Stored data entries
--- START ---
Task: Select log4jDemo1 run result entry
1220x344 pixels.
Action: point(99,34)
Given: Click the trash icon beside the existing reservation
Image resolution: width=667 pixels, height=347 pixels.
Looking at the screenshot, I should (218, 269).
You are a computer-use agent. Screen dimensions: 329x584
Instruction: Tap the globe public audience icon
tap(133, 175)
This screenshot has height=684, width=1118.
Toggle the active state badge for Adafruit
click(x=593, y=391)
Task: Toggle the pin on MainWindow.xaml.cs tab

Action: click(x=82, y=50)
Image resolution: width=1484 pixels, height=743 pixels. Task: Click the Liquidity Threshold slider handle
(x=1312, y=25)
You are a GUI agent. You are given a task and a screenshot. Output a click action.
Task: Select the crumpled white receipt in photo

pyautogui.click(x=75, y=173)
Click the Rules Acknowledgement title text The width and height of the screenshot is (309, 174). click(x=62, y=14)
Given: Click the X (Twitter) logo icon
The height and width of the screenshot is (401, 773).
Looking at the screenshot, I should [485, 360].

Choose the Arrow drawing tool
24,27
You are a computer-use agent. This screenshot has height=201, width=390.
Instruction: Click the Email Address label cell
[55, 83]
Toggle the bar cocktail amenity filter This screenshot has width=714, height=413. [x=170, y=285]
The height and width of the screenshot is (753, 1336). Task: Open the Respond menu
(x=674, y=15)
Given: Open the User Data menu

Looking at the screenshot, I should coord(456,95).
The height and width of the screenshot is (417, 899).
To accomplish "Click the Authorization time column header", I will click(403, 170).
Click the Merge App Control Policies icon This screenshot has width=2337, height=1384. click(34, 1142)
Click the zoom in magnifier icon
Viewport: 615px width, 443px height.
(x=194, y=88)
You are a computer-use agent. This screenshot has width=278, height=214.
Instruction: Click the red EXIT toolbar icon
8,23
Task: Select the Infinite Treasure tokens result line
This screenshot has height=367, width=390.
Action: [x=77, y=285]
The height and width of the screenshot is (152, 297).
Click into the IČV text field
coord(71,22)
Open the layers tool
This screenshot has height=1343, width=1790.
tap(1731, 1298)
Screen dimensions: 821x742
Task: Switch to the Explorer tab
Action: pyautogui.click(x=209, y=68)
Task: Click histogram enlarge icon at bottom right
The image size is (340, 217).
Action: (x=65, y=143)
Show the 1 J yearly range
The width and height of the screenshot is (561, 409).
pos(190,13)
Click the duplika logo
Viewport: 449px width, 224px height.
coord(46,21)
--- END ---
EXERCISE BRIEF> What you give back should be the lines from the one with "The image size is (340, 217)." to the end of the data, copied exactly, both ends included.

YOUR RESPONSE>
The image size is (340, 217).
Action: (x=65, y=143)
Show the 1 J yearly range
The width and height of the screenshot is (561, 409).
pos(190,13)
Click the duplika logo
Viewport: 449px width, 224px height.
coord(46,21)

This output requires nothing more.